Right! I just think there’s something to that—encountering feminist thought was the most empowering thing, and I took that with me wherever I went. And any young person can do the same, whatever their chosen field, whatever they end up doing with their lives.
Something that I think about all the time is how the world, men, and the patriarchy have designed art and music in such a way that we think we have to be alone to get better. That to excel, we have to be in isolation and work nonstop. It just ends up creating competition and a feeling of disconnection.
Yes! My number one priority always is being a good collaborator. I’m not a natural songwriter as an individual, but I think I have a lot to offer through collaboration. I enjoy shaping the songs, writing good beats, and supporting the song in becoming the best it can be. To me, drumming I like versus drumming I don’t like, is when it’s clear the drummer is only thinking about their own performance. They’re not listening to the other players when it’s improvised, or it’s just a wank-fest if it’s composed. So, being a good collaborator is important to me. I think there’s something gendered about this that deserves discussion: collaboration versus auteurism, or the American obsession with individualism and exceptionalism.
Yeah, that’s totally patriarchy and capitalism incarnate. Go in a room by yourself, and get really good, and that’s what makes a “genius.”
But the person who knows how to take what you just spat out onto a page and shape it into something better—they’re not important. They don’t deserve credit. I think this filters into a bigger conversation about what labor we recognize as legitimate and worthy of celebration. How emotional labor and “women's work” is unseen labor, absolutely essential for a healthy, functional society but is supposed to take place without acknowledgment or compensation.
What is the role music plays with current events and politics?

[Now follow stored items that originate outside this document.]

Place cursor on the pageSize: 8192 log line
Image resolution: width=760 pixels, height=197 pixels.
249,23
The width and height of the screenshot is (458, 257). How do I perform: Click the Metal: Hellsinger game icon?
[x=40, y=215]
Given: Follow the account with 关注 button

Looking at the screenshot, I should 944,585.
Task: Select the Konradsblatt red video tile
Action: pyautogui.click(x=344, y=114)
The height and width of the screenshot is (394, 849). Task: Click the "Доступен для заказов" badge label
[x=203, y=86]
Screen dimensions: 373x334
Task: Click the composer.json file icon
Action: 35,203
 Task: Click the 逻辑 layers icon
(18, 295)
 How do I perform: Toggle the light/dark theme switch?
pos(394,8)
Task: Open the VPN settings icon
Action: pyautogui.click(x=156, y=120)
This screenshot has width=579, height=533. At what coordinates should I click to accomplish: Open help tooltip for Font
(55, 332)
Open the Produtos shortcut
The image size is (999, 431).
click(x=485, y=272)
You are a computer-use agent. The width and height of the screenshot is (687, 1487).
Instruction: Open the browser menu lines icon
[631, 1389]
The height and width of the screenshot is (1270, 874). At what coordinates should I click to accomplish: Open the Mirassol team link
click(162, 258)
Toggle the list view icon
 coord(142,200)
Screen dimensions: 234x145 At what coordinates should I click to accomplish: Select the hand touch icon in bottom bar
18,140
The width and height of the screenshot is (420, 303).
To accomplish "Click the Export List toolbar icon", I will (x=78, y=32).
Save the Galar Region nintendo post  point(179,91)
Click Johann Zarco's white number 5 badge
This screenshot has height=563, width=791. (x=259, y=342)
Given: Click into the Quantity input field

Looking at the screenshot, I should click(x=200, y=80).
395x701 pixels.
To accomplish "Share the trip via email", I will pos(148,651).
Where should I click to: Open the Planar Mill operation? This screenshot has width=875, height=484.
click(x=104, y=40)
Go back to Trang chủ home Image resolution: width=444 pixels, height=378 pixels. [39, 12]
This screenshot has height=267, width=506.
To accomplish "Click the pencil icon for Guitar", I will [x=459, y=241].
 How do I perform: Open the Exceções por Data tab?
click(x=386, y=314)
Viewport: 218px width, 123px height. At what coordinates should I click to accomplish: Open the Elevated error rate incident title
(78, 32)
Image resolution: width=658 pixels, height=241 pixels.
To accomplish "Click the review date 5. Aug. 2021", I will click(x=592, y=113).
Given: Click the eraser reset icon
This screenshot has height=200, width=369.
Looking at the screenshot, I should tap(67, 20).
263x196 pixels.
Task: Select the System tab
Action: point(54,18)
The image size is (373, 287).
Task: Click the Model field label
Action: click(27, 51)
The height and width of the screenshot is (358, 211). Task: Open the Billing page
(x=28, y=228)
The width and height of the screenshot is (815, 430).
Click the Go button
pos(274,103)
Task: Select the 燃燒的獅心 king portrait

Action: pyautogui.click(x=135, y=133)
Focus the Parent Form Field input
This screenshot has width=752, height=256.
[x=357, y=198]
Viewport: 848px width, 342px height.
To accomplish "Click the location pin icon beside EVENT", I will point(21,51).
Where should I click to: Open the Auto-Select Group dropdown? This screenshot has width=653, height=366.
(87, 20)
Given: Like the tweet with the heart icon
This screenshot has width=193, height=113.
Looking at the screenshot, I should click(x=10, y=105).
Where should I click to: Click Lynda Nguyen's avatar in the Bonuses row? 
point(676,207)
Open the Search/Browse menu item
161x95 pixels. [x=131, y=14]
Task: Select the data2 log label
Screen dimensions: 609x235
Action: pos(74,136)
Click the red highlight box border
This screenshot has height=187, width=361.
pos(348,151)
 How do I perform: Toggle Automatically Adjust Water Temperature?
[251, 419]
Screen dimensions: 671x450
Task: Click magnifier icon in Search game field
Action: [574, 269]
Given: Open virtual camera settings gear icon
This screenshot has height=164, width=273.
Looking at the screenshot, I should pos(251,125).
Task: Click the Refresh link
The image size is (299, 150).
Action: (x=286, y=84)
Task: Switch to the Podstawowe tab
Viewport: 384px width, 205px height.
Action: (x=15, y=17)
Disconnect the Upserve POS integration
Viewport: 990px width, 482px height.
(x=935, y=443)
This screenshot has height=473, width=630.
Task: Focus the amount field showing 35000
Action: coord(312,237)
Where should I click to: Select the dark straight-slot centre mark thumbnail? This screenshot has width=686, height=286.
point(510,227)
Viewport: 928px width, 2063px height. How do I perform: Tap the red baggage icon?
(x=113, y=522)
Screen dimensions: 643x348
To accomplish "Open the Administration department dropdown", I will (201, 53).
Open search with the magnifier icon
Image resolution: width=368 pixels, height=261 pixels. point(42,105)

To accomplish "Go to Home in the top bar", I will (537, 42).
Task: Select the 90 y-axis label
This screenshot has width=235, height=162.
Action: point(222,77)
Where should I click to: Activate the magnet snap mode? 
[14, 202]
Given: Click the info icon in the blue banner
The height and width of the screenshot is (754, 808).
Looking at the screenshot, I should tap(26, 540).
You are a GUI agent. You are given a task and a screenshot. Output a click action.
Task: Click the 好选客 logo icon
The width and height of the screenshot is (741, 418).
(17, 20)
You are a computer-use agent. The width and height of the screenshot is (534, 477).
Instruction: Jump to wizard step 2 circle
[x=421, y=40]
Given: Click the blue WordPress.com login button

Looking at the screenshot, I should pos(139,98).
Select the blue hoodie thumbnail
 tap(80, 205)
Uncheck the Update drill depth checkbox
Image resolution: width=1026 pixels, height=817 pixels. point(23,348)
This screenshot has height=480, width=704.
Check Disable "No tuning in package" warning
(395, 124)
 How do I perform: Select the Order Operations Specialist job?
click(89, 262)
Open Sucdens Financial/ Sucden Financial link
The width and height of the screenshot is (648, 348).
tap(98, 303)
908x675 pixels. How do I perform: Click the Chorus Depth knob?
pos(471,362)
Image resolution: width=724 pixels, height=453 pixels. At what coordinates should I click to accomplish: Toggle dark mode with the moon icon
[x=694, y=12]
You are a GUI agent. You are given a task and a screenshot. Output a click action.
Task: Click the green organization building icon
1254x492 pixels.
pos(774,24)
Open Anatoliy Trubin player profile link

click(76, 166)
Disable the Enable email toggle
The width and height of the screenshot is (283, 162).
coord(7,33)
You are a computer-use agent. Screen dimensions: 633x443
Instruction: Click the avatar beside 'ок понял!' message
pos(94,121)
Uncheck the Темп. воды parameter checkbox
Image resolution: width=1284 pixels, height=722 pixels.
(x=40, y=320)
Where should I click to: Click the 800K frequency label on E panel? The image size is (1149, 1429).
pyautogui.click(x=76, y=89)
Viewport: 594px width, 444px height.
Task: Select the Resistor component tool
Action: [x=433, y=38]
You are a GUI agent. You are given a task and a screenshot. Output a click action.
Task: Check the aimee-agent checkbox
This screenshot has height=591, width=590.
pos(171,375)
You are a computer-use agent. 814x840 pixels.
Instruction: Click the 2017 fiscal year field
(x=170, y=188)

I would loop it back to community and coming together—holding space for feeling. For Erica Eso, I think the political underpinning of our music has more to do with tapping into an emotional spaciousness and vulnerability than with any overt “message.” Any real political momentum, I think, has to start with empathy, extending beyond your own experience to connect with others. This is how we recognize patterns of systemic oppression, or attempt to break free from the tunnel vision of privilege, or find the will to organize at all, by recognizing that your pain is my pain, that we’re connected. I would like to think our music can cultivate that.
What’s coming up soon?
Erica Eso is focused on the next record release in 2019 coming out on NNA tapes. I also DJ. You can check it out every last Friday of the month at Troost (1011 Manhattan Ave., Brooklyn, New York) in Greenpoint.